Jo, a former language teacher turned advisory officer, has plenty of encounters with the Ministry of Education in her role at PPTA, and plenty more close encounters are in store as she will be the advocate for PPTA in the upcoming Secondary Teachers’ Collective Agreement negotiations. She is also an advocate for the negotiations that are underway for the Adult Community Education and Out of Hours Music and Art teachers’ Collective Agreement.
However, advocating is only one of several portfolio areas she has. Others include developing and advising the national executive on policy around health and safety, climate justice, pay equity, teacher wellbeing and member benefits.
“Managing the workload and competing needs of each portfolio is one of my key challenges. I’m also quite new to the role, so another challenge has been ensuring that I have up-to-date knowledge and understanding of the key issues relating to each portfolio.”
She misses teaching, particularly the rangatahi (young people). “I miss the stories and updates that my students would share and seeing that spark in their eyes when they were excited about learning. “I particularly miss my kaiārahi akoranga (academic mentoring) group of neurodiverse learners. We used to have the most entertaining conversations and debates about anything and everything.” While she’s not teaching language anymore, Jo is continuing to learn. “I’m currently learning Te Reo Māori, mainly through Scotty Morrison’s Māori Made Easy books, the Te Reo Drops app and Ōpaki on Māori TV.

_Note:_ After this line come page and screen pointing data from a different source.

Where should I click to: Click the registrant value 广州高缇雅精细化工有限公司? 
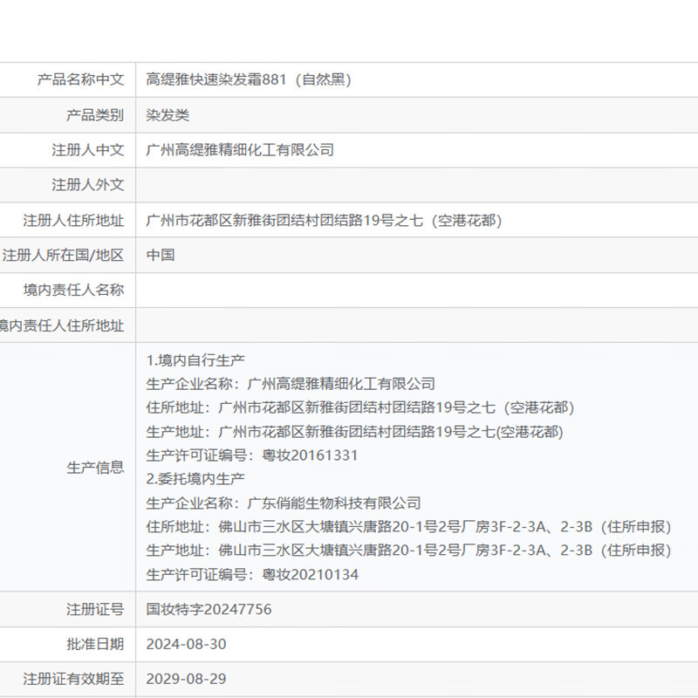tap(240, 150)
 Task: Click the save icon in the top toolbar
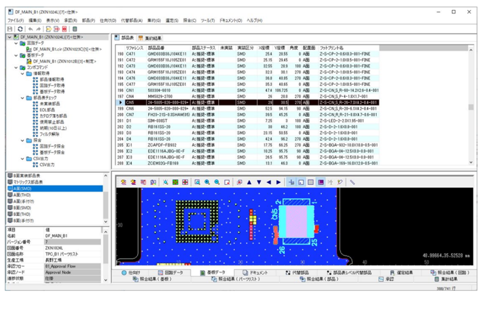(10, 29)
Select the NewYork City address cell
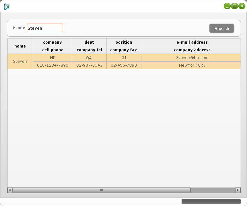This screenshot has height=206, width=247. pyautogui.click(x=192, y=65)
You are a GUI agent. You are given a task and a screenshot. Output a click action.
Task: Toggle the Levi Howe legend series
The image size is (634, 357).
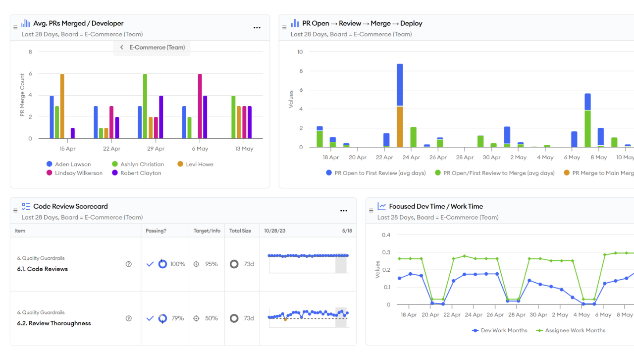click(195, 164)
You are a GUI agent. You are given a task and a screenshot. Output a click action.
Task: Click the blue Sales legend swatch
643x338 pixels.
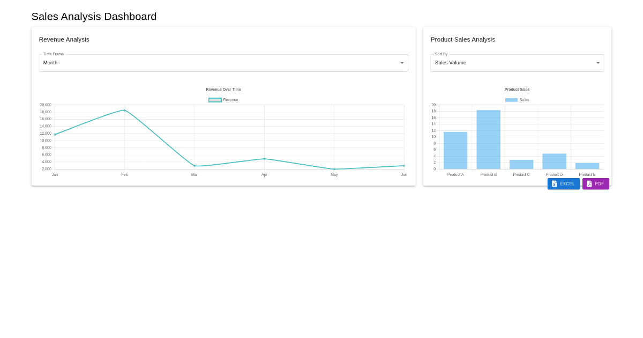tap(511, 100)
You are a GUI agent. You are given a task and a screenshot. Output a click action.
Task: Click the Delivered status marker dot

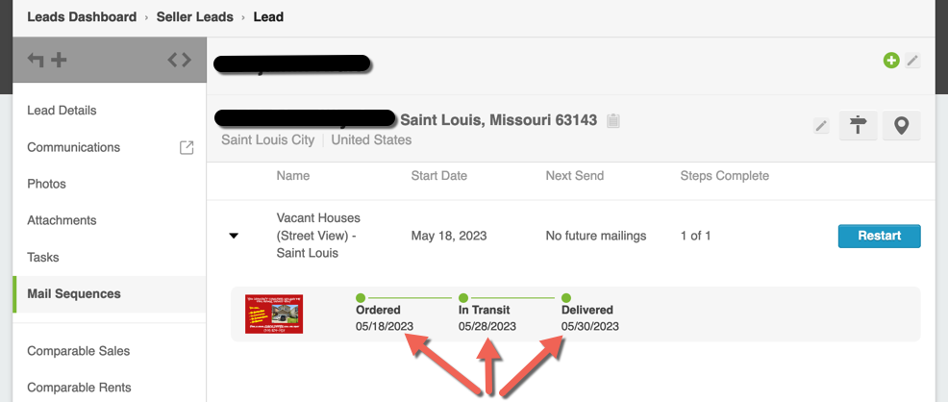[566, 298]
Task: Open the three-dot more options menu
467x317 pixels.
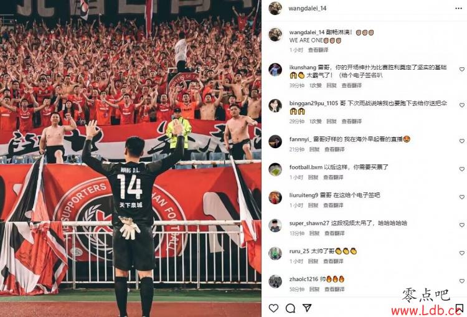Action: tap(458, 8)

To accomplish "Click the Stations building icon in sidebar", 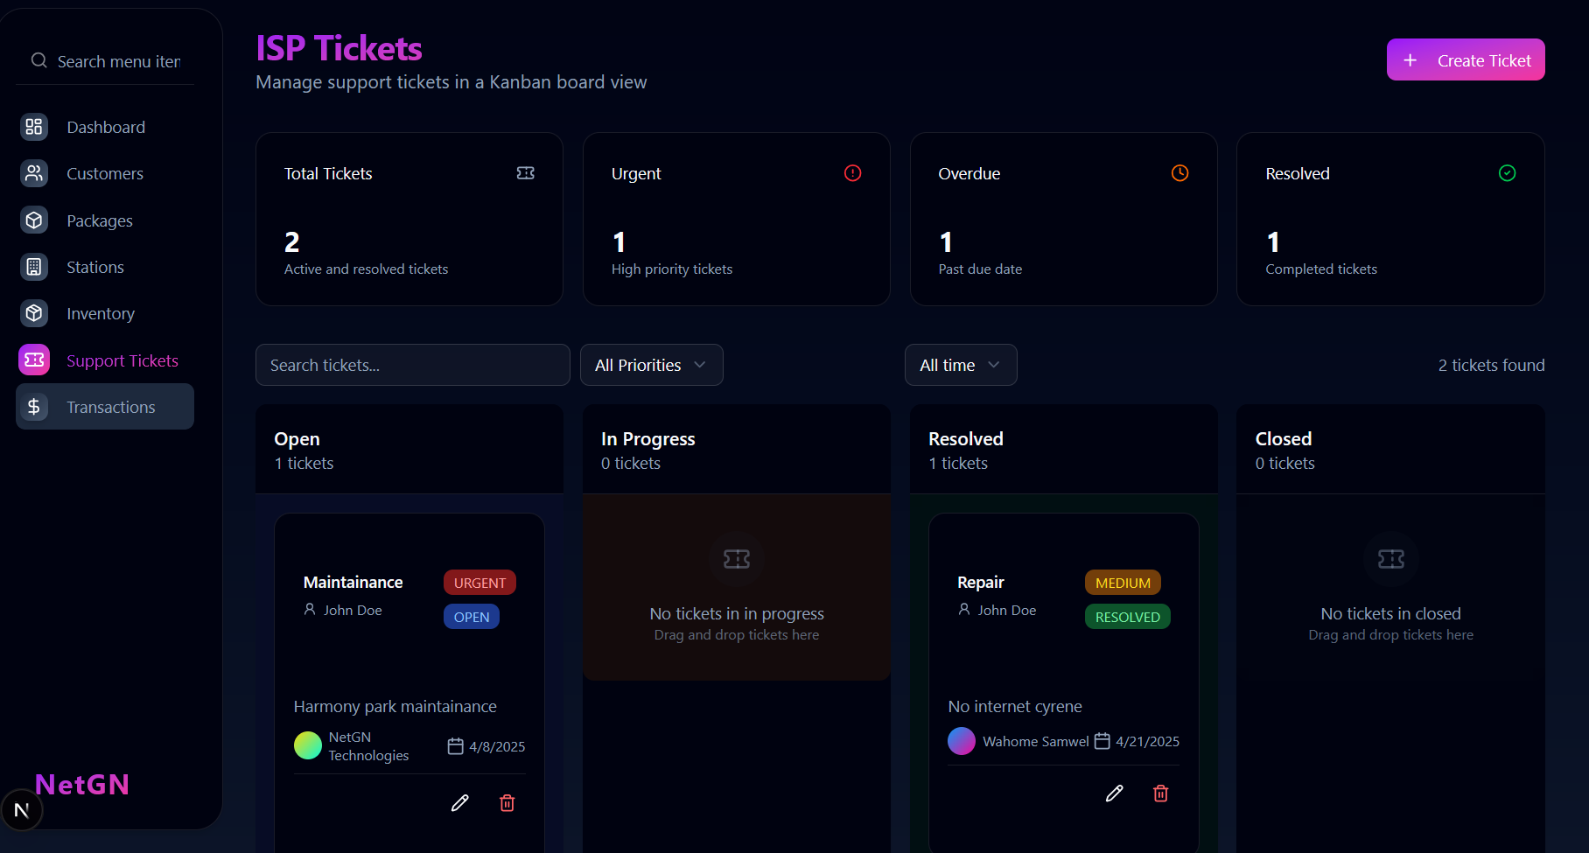I will click(x=34, y=267).
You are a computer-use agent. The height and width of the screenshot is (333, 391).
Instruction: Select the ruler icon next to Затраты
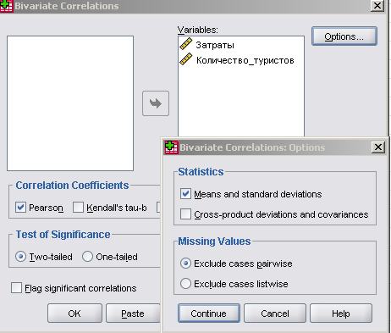click(x=186, y=44)
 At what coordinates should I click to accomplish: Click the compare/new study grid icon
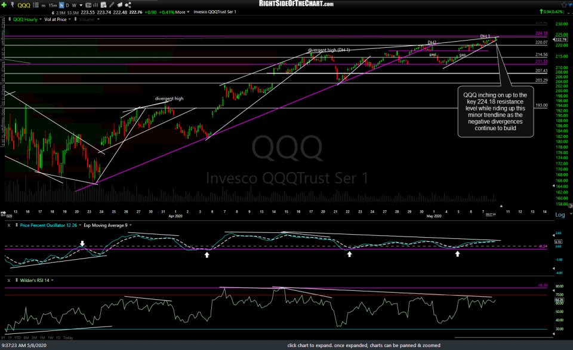click(x=103, y=5)
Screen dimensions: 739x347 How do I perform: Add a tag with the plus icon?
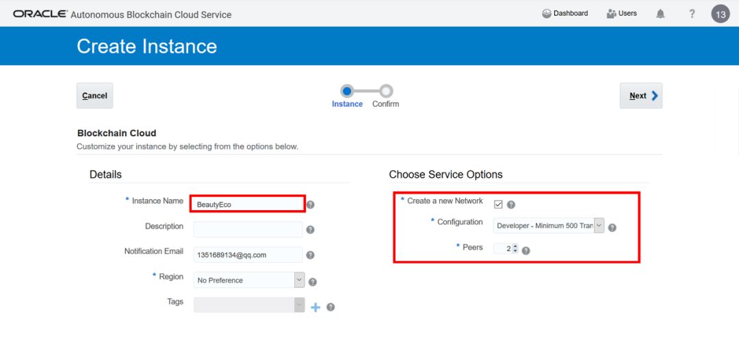point(315,307)
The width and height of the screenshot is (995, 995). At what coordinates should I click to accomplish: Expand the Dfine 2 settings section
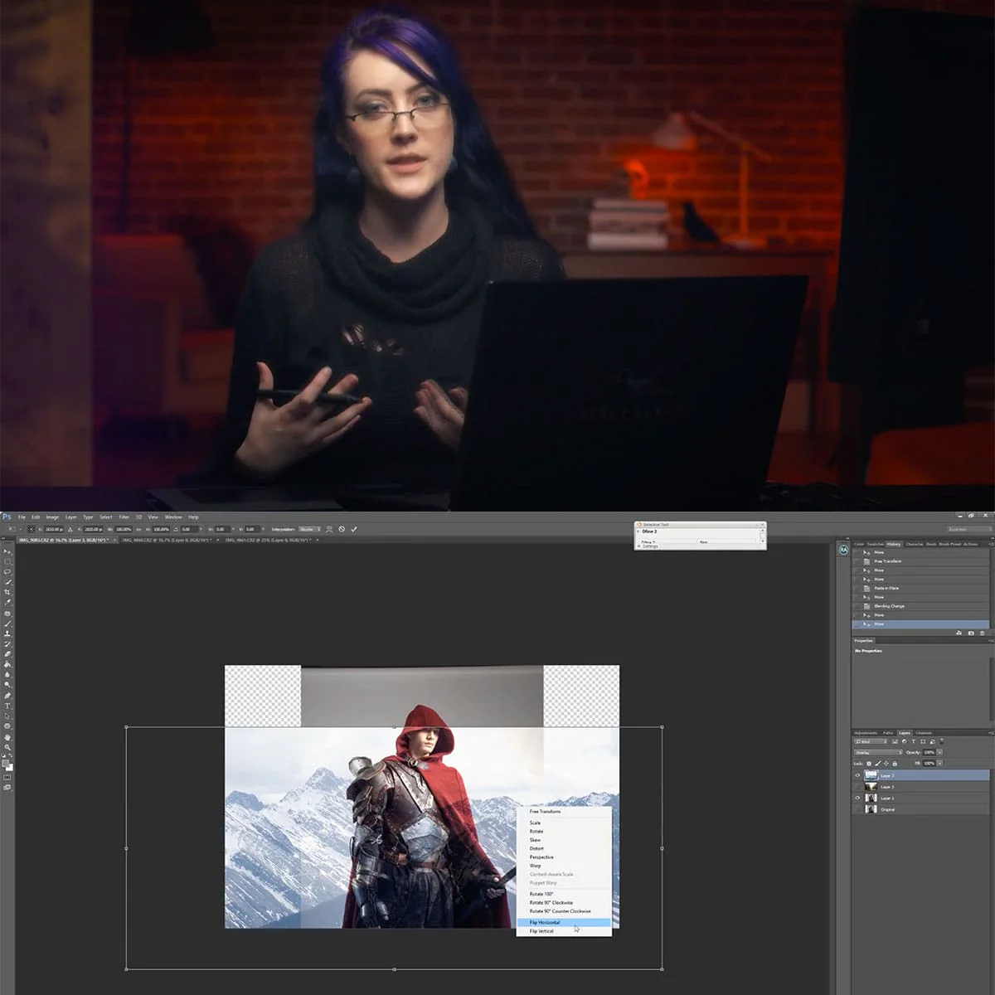point(640,546)
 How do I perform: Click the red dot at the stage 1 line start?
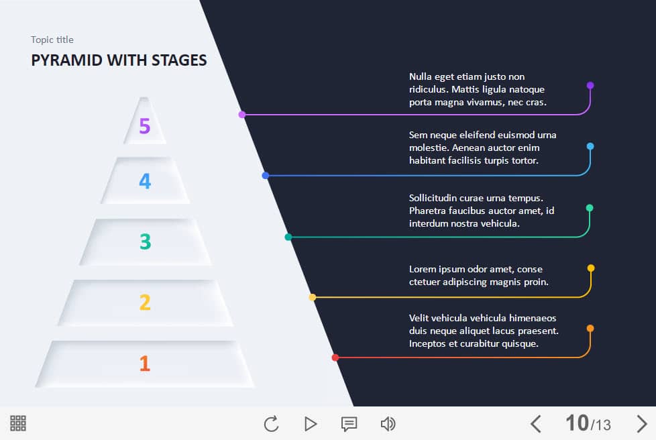coord(335,358)
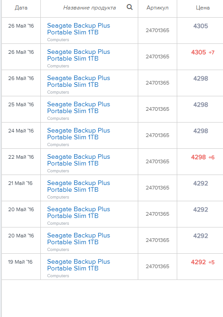Open Seagate link dated 21 Май '16
Viewport: 223px width, 317px height.
pyautogui.click(x=78, y=186)
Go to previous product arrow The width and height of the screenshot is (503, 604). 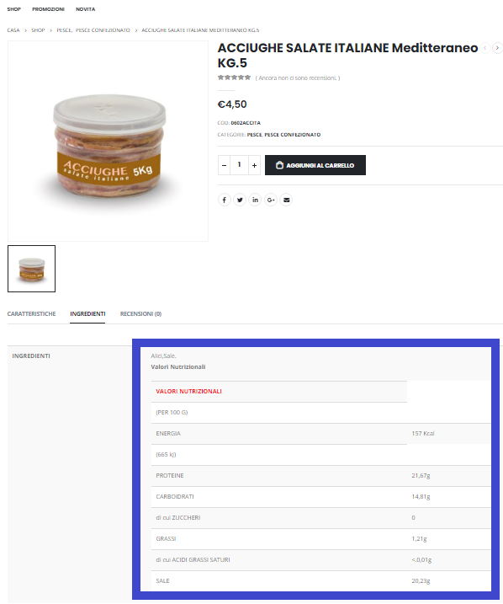point(485,48)
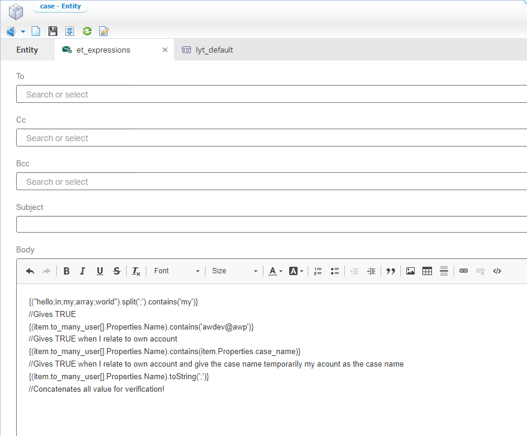Screen dimensions: 527x436
Task: Toggle bold formatting
Action: point(66,271)
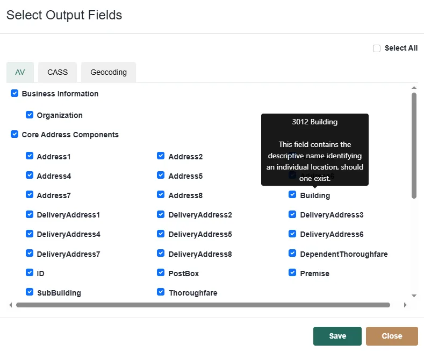Check the Select All checkbox
The image size is (424, 351).
pos(377,48)
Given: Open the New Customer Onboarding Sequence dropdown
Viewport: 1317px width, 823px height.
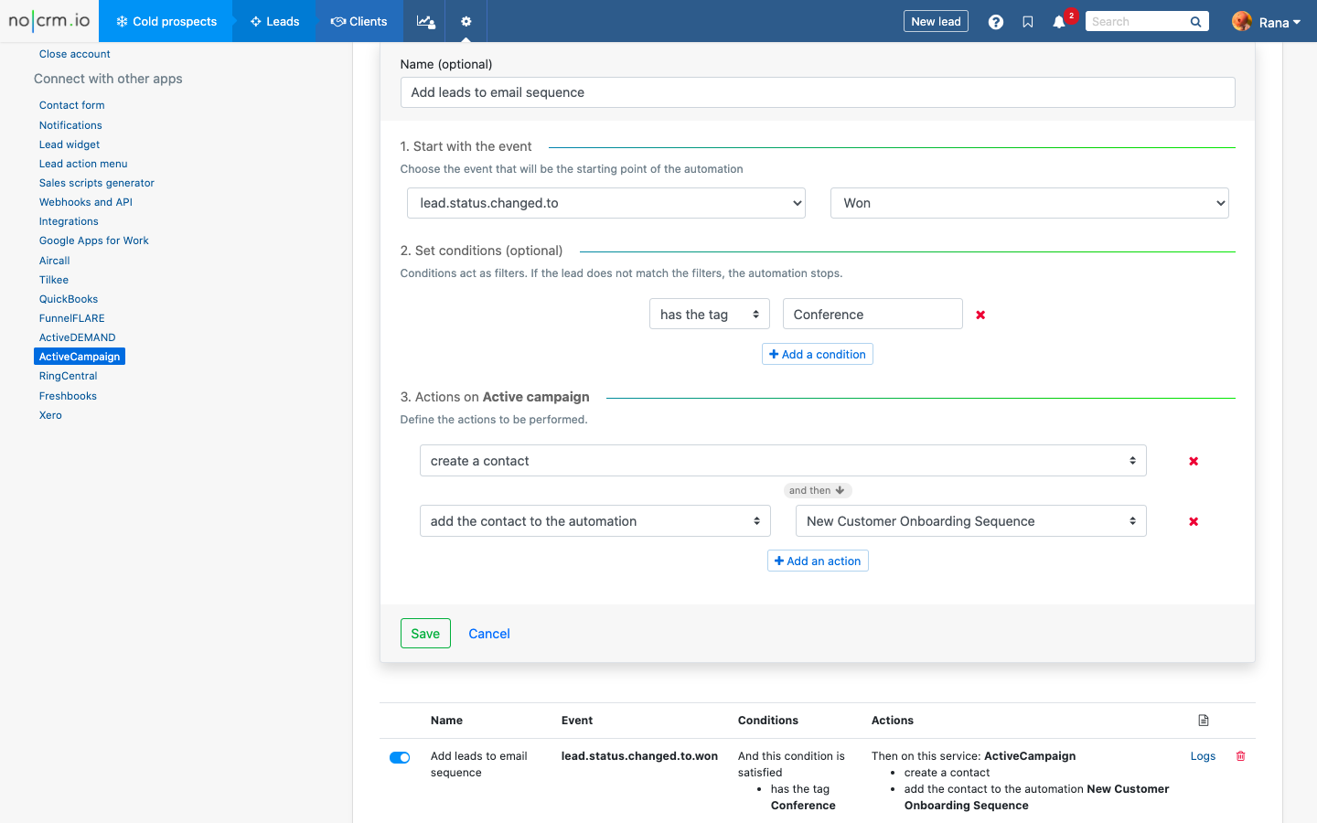Looking at the screenshot, I should click(970, 521).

“I’m also dabbling in Scots Gaelic in an attempt to connect with my whakapapa, but also because language learning is something I love.” She speaks English and French fluently and a few years ago she was awarded a Language Teachers’ Scholarship that enabled her and her family to live in Nantes, France, for 10 months. “It was an amazing experience – developing a real picture of another school system, working on my French language and cultural knowledge, and meeting wonderful teaching colleagues and friends. The best part had to be the bread and the cheese – miam!” Life outside PPTA for Jo involves keeping up with her husband and their three children, aged 14, 12 and seven and “a smattering of volunteer roles. Connecting with people and advocating for others are some of the things that make me tick.”
She is an avid reader, and her preferred genres are fantasy, feminism, historic fiction, dystopian futures, leadership “and some nerdy political biographies”. She also loves any movies that involve someone trying to make a difference in others’ lives. “My current favourite TV show is probably Schitt’s Creek. I recently loved Heartstopper, based on Alice Oseman’s graphic novels. “And I love any Legend of Zelda video game.”